WORK ORDER: Pictures must not appear in your answer. Write out exactly the lines from the one with "Viewport: 516px width, 302px" through the last line of the entries below.

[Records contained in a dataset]
»»

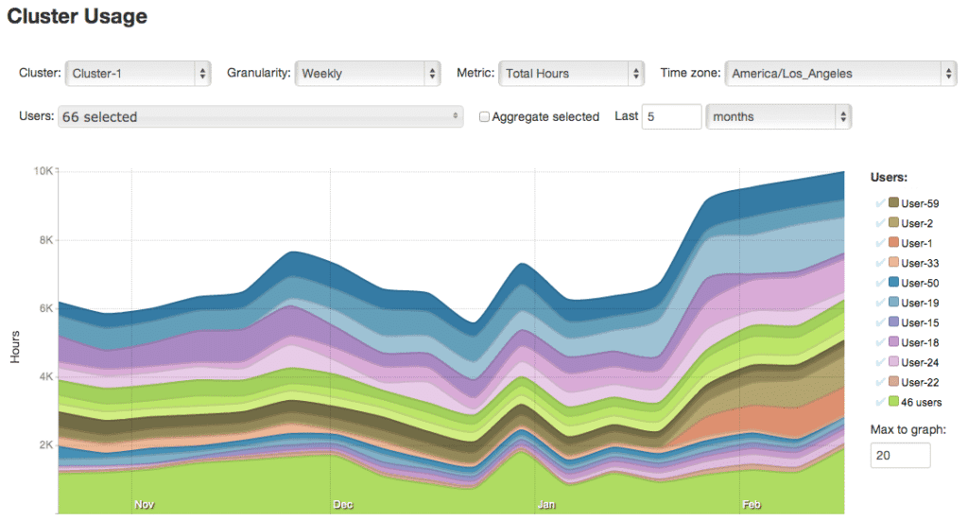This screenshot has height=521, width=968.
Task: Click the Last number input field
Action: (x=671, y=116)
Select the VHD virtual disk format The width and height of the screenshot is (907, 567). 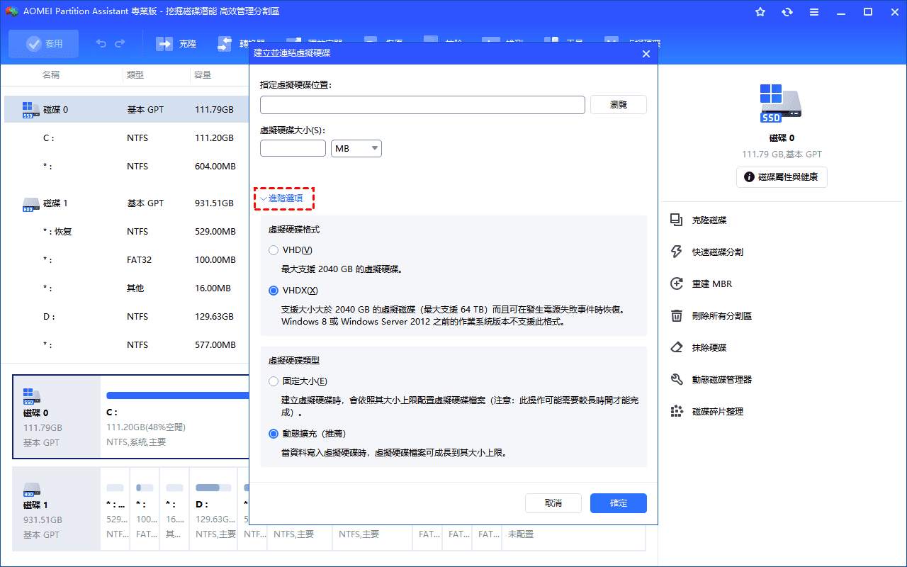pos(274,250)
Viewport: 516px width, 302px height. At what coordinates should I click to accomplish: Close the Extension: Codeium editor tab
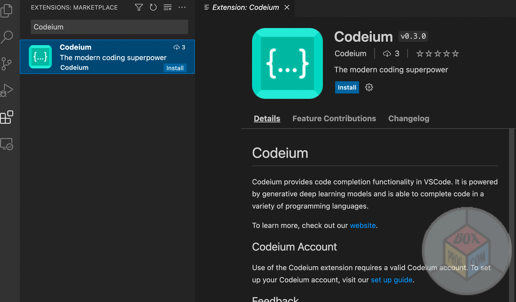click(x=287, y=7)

««

RESULT FOR THIS EXERCISE:
Viewport: 516px width, 302px height. At what coordinates should I click to accomplish: Close the Extension: Codeium editor tab
click(x=287, y=7)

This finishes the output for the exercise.